Work to do:
a) In the Pancit post, what did Julie Schwartzman have in the basement of her home?
b) Retype the stretch of the Pancit post from "As per her usual, my" through "old sea dog.".
## BEGIN Page
Wednesday, June 9, 2010

Pancit




For a few brief months, between the move from North Dakota to the Rocky Mountains, we lived in Kansas. Alas, I didn't fit in any better in Kansas than I did in North Dakota. My parents chose a suburb with a concentrated Jewish population--a rather wealthy suburb, at that. We weren't rich. Or Jewish.

As per her usual, my sister made friends within days. Her best friend, Julie Schwartzman, was a smart, pale-skinned girl with jet black hair. Julie was popular and had a bowling alley in the basement of her home, along with pinball machines and skee-ball. I found Julie fascinating, particularly the carpet of black hair that covered her pale arms. I'd never seen a person that hairy in my life. Luckily, Julie's arm hair didn't phase her in the slightest; she even let me play with it sometimes. Nice girl, Julie.

The only friend I was able to wrangle up was a skinny Filipino girl named Maria Vergara who was just as out of place in that school district as I was. Maria had four older brothers who, evidently, thought it important to school her in the finer points in life: whacking the heck out of a tetherball, cheating at cards, and cursing like an old sea dog.

I remember one spring recess, while playing on the teeter-totter with Maria, I did something that apparently vexed her. She spit out a choice epithet and raised her middle finger at me, defiant. I'll never forget that moment, Maria ascending above me on the cracked red seat, finger waving in the air, stunning me into silence.

I came home that afternoon, wide-eyed. "Maria gave me the finger," I told Mama. I think I even whispered the word, I was so shocked. "I didn't know second graders could give the finger."
## END Page
## BEGIN Given material
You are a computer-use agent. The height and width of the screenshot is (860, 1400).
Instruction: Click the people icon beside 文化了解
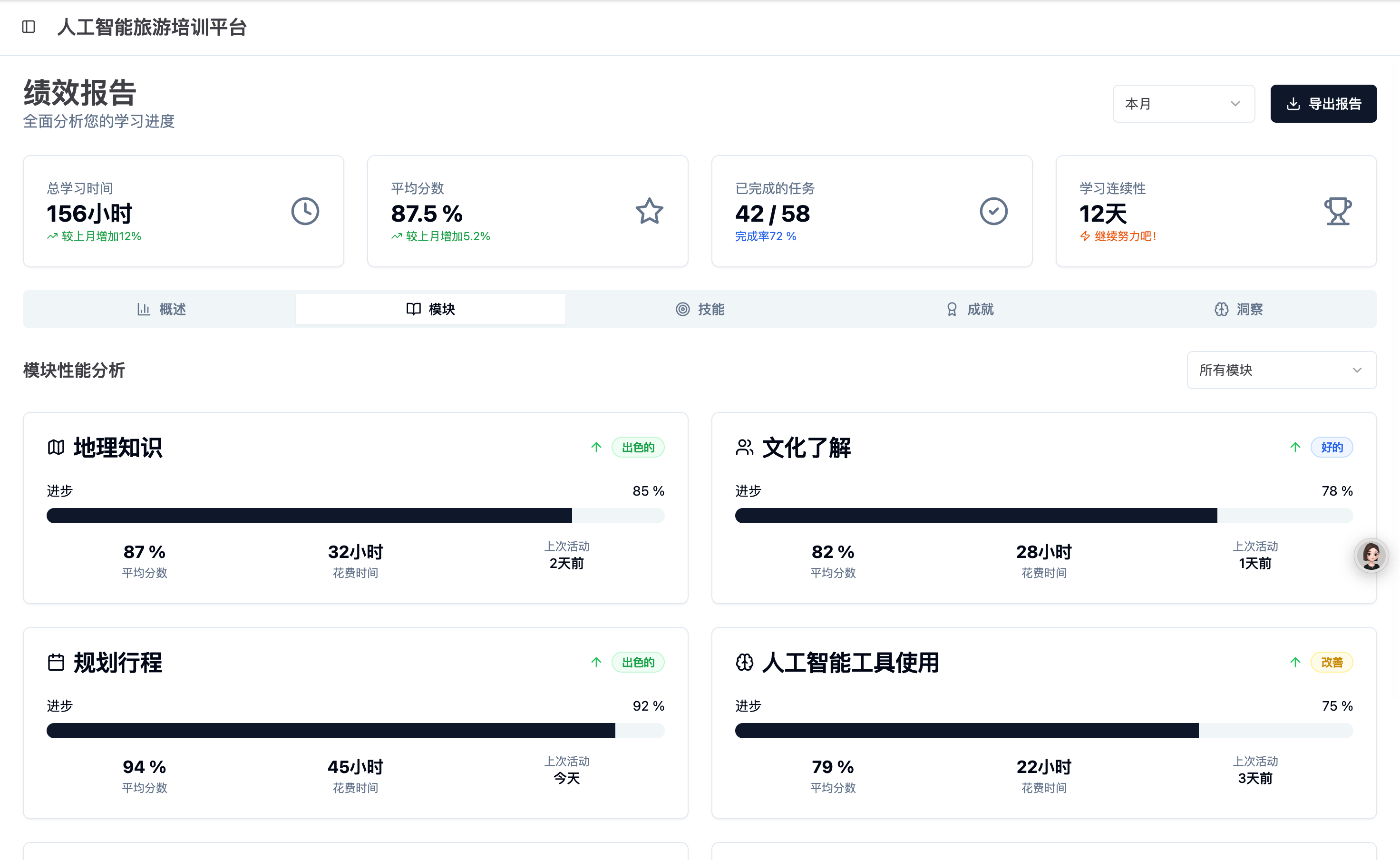tap(744, 448)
## END Given material
Solved tasks:
a) A bowling alley, along with pinball machines and skee-ball.

b)
As per her usual, my sister made friends within days. Her best friend, Julie Schwartzman, was a smart, pale-skinned girl with jet black hair. Julie was popular and had a bowling alley in the basement of her home, along with pinball machines and skee-ball. I found Julie fascinating, particularly the carpet of black hair that covered her pale arms. I'd never seen a person that hairy in my life. Luckily, Julie's arm hair didn't phase her in the slightest; she even let me play with it sometimes. Nice girl, Julie.

The only friend I was able to wrangle up was a skinny Filipino girl named Maria Vergara who was just as out of place in that school district as I was. Maria had four older brothers who, evidently, thought it important to school her in the finer points in life: whacking the heck out of a tetherball, cheating at cards, and cursing like an old sea dog.